Following are descriptions of the options available on the k-Nearest Neighbors Prediction dialogs.

Variables In Input Data

All variables in the data set are listed here.

Selected Variables

Variables listed here will be utilized in the Analytic Solver Data Mining output.

Output Variable

Select the variable whose outcome is to be predicted here.

Partition Data

Analytic Solver Data Mining includes the ability to partition a dataset from within a classification or prediction method by selecting Partition Options on the Parameters dialog. If this option is selected, Analytic Solver Data Mining will partition your dataset (according to the partition options you set) immediately before running the prediction method. If partitioning has already occurred on the dataset, this option will be disabled. For more information on partitioning, please see the Data Mining Partitioning chapter.

Rescale Data

Click Rescale Data to open the Rescaling dialog.

New in V2017, use Rescaling to normalize one or more features in your data during the data preprocessing stage. Analytic Solver Data Mining provides the following methods for feature scaling: Standardization, Normalization, Adjusted Normalization and Unit Norm. For more information on this new feature, see the Rescale Continuous Data section within the Transform Continuous Data chapter that occurs earlier in this guide.

# Neighbors (k)

This is the parameter k in the k-nearest neighbor algorithm. If the number of observations (rows) is less than 50 then the value of k should be between 1 and the total number of observations (rows). If the number of rows is greater than 50, then the value of k should be between 1 and 50. The default value is 1.

Nearest Neighbors Search

If Search 1..K is selected, Analytic Solver Data Mining will display the output for the best k between 1 and the value entered for # Neighbors (k).

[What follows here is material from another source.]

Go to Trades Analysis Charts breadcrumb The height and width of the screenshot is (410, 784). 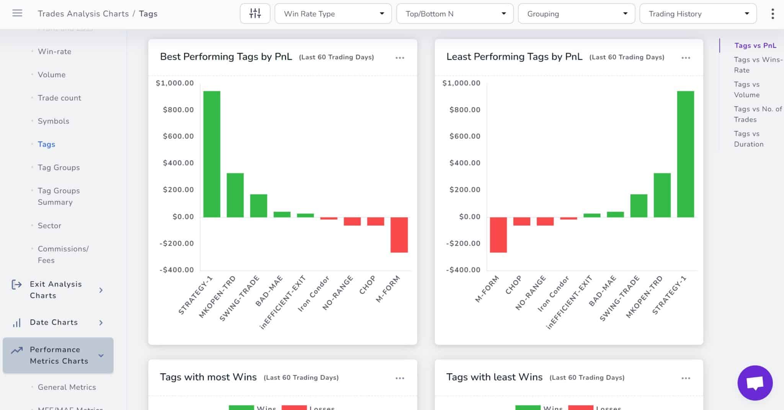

If Fixed K selected, the output will be displayed for the specified value of k. This is the default setting.

Score Training Data

Select these options to show an assessment of the performance of the tree in classifying the Training Set. The report is displayed according to the specifications: Detailed, Summary, and Lift Chart.

Score Validation Data

These options are enabled when a Validation Set exists. Select these options to show an assessment of the performance of the algorithm in classifying the Validation Set. The report is displayed according to the specifications: Detailed, Summary, and Lift Charts.

Score Test Data

These options are enabled when a test set is present. Select these options to show an assessment of the performance of the tree in classifying the test data. The report is displayed according to your specifications: Detailed, Summary, and Lift Charts.

Score New Data

See the Scoring New Data section for information on the KNNP_Stored worksheet.